Computed tomography of the brain stem with intrathecal metrizamide. Part I

Abstract

In summary, the anatomic details of the brain stem are exquisitely demonstrated with metrizamide CT. The obex is the zone of transition from the closed medulla, which has a conical pear-shaped appearance to the quadriconcave open medulla. The pyramids and inferior olivary nuclei characterize the anterior surface of the open medulla, whereas the median sulcus and the cranial nerve nuclei constitute the floor of the fourth ventricle at the same level. The mushroomlike appearance of the pontomedullary junction is easily reproducible with the restiform bodies forming the posteriorly diverging biped.

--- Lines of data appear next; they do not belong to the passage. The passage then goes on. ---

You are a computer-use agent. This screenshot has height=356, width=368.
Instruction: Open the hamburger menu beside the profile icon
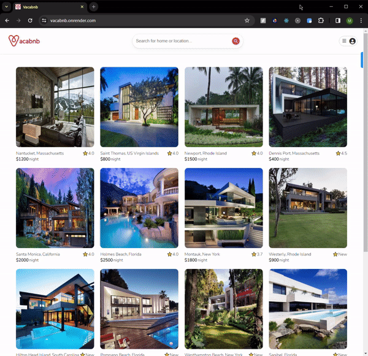click(344, 41)

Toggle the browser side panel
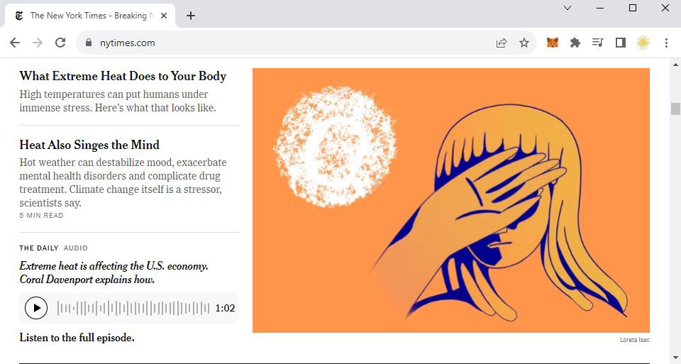point(621,43)
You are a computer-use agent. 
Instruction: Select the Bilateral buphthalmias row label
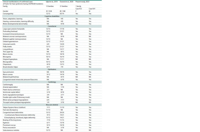pos(11,77)
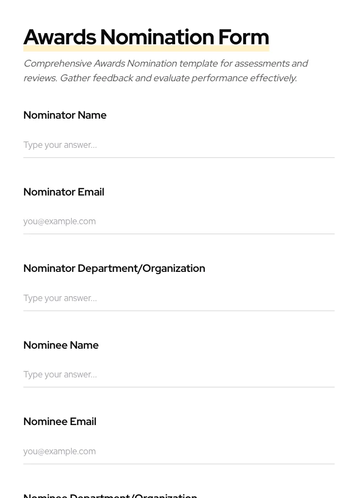Click the "Gather feedback and evaluate" description sentence

coord(178,78)
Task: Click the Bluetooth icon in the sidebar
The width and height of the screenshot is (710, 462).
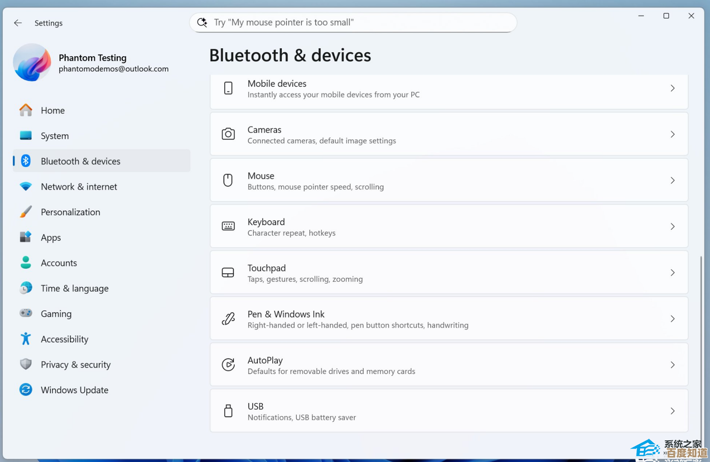Action: pos(26,161)
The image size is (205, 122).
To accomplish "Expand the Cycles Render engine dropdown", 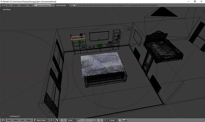I will 62,5.
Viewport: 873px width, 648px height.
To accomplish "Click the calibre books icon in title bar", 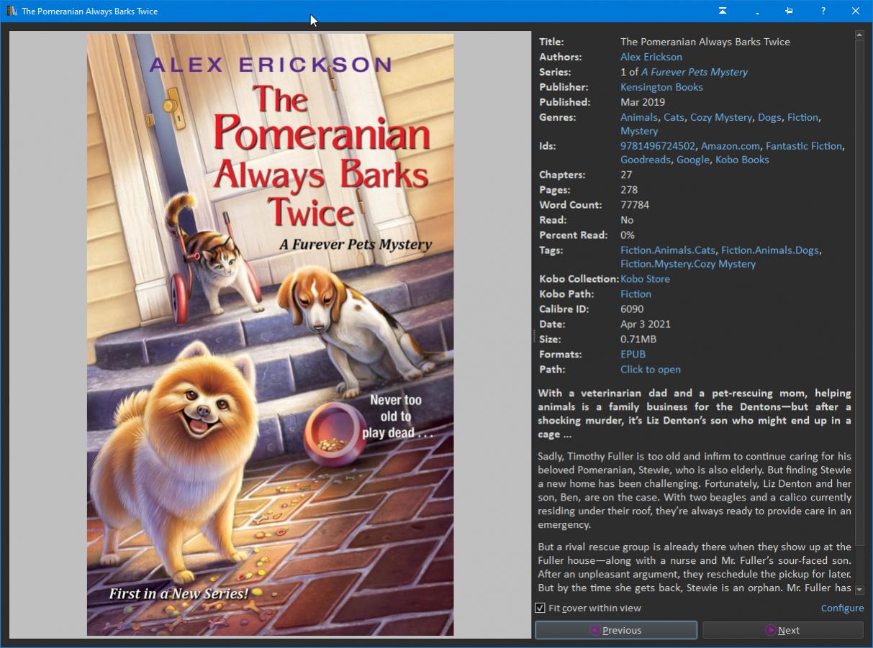I will pyautogui.click(x=11, y=11).
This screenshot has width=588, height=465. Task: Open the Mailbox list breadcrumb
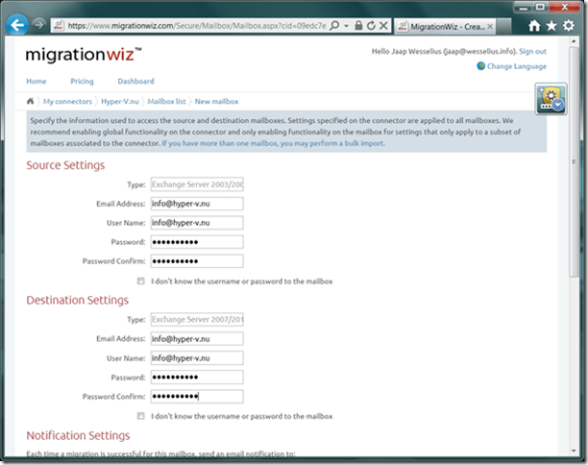point(166,101)
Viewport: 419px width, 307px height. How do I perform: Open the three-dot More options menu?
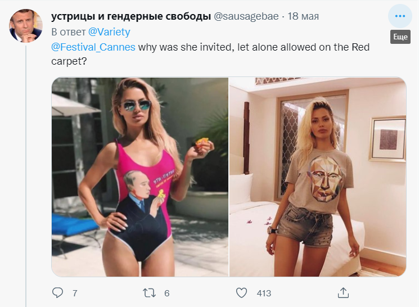pos(400,16)
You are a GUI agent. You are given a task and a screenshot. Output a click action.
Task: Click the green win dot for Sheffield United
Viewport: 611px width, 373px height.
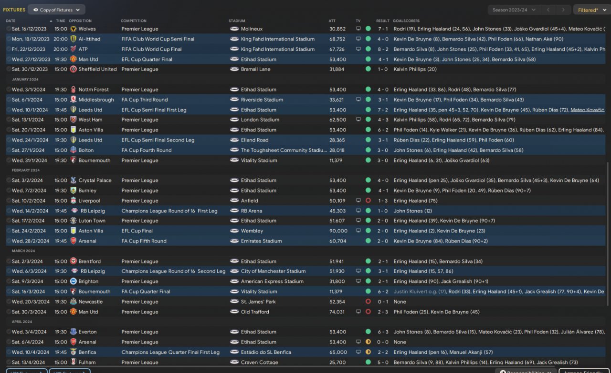click(368, 69)
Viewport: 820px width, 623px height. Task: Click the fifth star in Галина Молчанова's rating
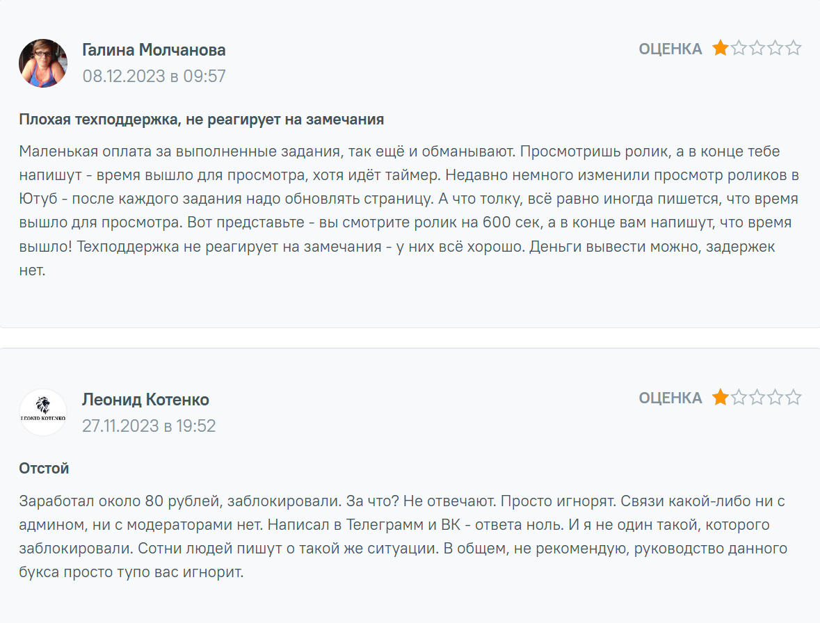click(794, 49)
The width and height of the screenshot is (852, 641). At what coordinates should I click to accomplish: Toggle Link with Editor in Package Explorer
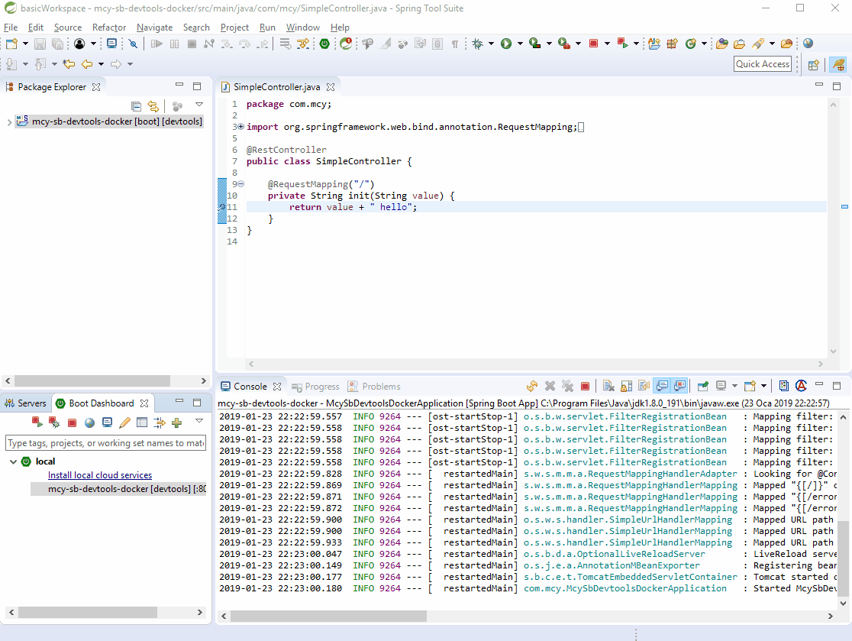[153, 106]
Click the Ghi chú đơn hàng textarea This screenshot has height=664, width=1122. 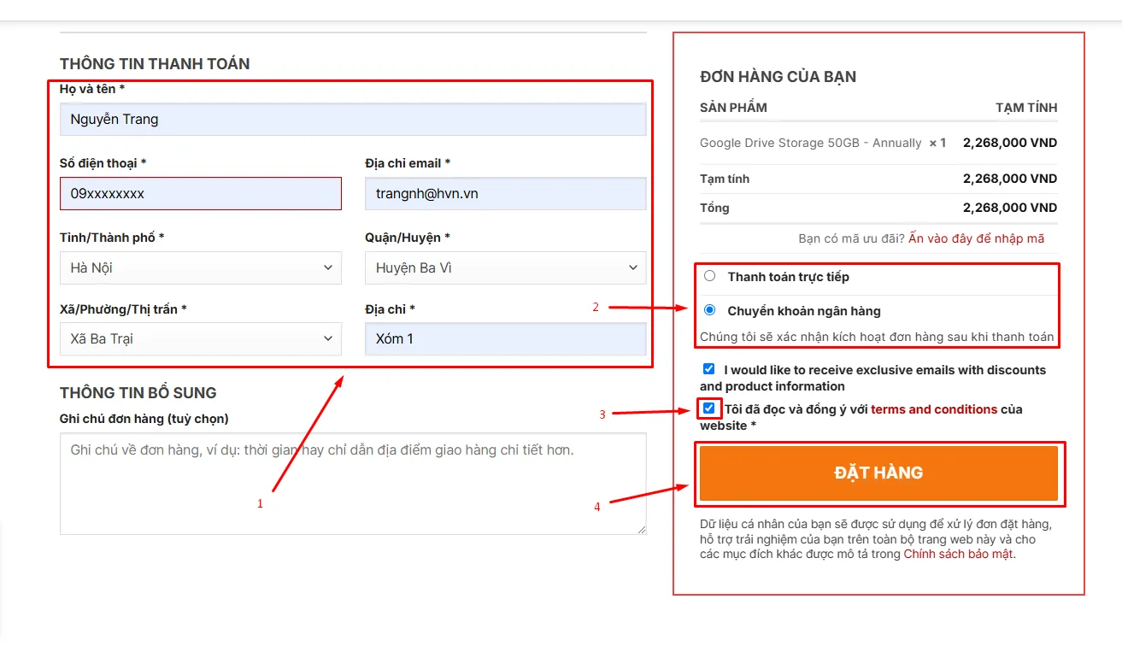352,483
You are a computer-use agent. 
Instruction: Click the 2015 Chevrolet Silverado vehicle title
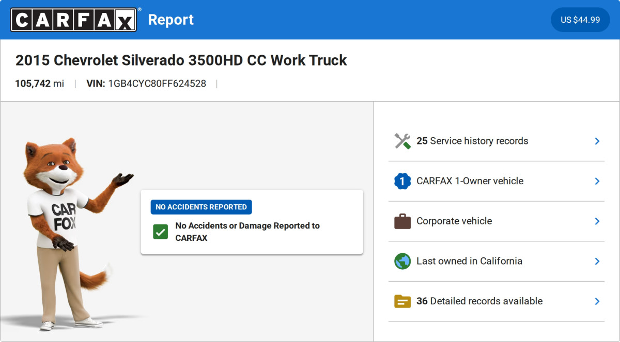[181, 60]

The seventh and eighth nerves are usually seen at this level or on the adjacent higher section of the low pons. The brachia pontis are well delineated in almost their entire length at the level of the low pons as they bound the fourth ventricle laterally. The trigeminal nerves are seen at the level of the midpons, which is a few millimeters lower than the isthmus. The latter constitutes the junction of the pons with the mesencephalon. The colliculi divide the midbrain into two levels of axial cross section: the inferior collicular level, which may or may not show the trochlear nerve, and the superior collicular level, which features anteriorly the suprasellar cistern and its contents. Air is an inadequate contrast agent for CT for the demonstration of the surface features of the brain stem because of partial filling of the cisterns and meniscus formation that precludes a detailed outline. Metrizamide, however, with careful technique, fills the fourth ventricle and subarachnoid space both infra- and supratentorially. High-resolution scanning using primary reconstruction, and thin tomographic sections of no more than 5 mm are a necessity for metrizamide CT. Consecutive scans should not be spaced more than 5 mm apart if all the features of the brain stem are to be evaluated. The demonstration of the various grooves and protuberances on the surface of the brain stem provides a unique opportunity for evaluating focal atrophy and focal swelling henceforth impossible to visualize consistently.